I started with half duck stock (left over from the bones after making duck prosciutto for Charcoutapaloza) and half dashi I brought to a slow, barely breaking the surface simmer, and added about 2 tablespoons of sodium reduced soy sauce, 2 teaspoons of fish sauce, and 1 tablespoon of white balsamic vinegar. I also added one tablespoon of organic sugar cane sugar and seasoned with some flaked salt. The broth did throw off some more scum and I was skimming during the whole process. When the balance of flavor, weight, acid, salt, and length was there, I knew I had my base.
My dashi was one medium size piece of kombu soaked in 4 cups of cold water for 40 minutes, brought to the point of bubbles on the kombu but not a boil. It threw off a fair bit of white scum which was skimmed off. About 1 1/3 cups of bonito flakes where added to the almost simmering water and let to sit for another hour. I made a second stock, or niban dashi as its called, expecting it to not come out with the same level of clarity, but by adding 8 cups of water to the used kombu and bonito flakes and then adding another 1/2 cup of fresh bonito flakes, I let the cool water sit overnight and strained it off the next day. It turned out beautiful and was crystal clear as well.
I used 31/40 sized shrimp and sliced them on the bias into about three pieces so they would cook through easier when the hot liquid was spooned on top of them. I sliced scallions and added them to the bowls with the shrimp in them. I garnished the raw shrimp and scallions with scallion oil, and brought the broth up to a simmer. Once at a simmer, I slowly added the two beaten organic eggs in a steady stream down the chopsticks and immediately ladled the broth with egg over the raw shrimp and scallions.
Scallion Oil – I use equal parts (250 ml each) canola and peanut oil and bring that to a smoking point, around 350 degrees. Take it off the heat and add about 1/2 cup of sliced scallions to the hot oil. Be careful as it will freak out like a two year old kid and spit shit everywhere. The scallions will turn to brown rather quickly, strain out once they have a nutty smell and transfer to a bowl that can withstand hot oil. I add another half cup of larger cut scallions that have been tossed in chili paste and some fish sauce. By this time the onions will sizzle but not take on any colour, I let them steep for a few hours until the oil cools down and I strain it into a storage bottle.
Are you ready to taste?
The soft backdrop of duck flavor layered with the salty, smoky, fishy edge was perfect with the rich nutty flavors from the scallion oil. Each taste brought a different shade of flavor dependent on how much shrimp, egg, or broth you had in your spoonful. It was a perfect soup, the cold evening, the right ingredients, it fell together beautifully.

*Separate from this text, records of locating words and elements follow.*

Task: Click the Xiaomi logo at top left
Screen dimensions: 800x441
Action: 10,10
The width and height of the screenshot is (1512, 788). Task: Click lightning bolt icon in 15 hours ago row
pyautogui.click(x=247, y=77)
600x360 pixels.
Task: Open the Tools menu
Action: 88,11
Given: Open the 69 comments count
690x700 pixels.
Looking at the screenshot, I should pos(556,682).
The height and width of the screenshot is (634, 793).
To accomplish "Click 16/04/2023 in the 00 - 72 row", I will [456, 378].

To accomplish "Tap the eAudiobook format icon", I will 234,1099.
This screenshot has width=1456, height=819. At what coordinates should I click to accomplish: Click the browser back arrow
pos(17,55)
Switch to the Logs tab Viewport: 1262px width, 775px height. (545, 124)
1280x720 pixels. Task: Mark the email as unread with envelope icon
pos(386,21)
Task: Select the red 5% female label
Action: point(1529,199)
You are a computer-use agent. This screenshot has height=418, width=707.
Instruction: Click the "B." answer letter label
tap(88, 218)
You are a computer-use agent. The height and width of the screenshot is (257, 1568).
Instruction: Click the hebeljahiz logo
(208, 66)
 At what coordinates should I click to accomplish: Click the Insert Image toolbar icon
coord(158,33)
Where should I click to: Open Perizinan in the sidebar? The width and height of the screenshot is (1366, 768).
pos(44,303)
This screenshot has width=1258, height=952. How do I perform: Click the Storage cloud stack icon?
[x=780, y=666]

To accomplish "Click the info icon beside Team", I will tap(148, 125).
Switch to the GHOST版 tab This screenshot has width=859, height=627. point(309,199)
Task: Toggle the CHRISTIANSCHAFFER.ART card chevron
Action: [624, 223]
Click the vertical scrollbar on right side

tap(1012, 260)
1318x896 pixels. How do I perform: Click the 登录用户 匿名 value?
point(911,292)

The wine I had by chance was a 2009 Arrowleaf – Snow Tropic Vidal – beautiful aromatics that ran the spectrum from floral to rose water and citrus to tropical fruits. The wine tells you its not the pedigree of a Riesling, but it does have enough class to impress. The palate has a soft easy entrance as the flavors pick up speed by the mid palate. Consistent and almost too easy to drink, the bottle does not last long. Chilling the wine right down helps tighten up the soft acidity and give it a little zestiness. V-3, N-12, P-19, O-5 = 89pts (for a points breakdown and summary, go to BC Wine Reviews page)
The wine and soup did not play well together, but in a good way. Like rival gangs each wanting to strut their stuff, they respected each other enough to leave well enough alone. That created a cleansing affect, neither dominated, neither competed, they were both happy standing on their own and I was the gang leader.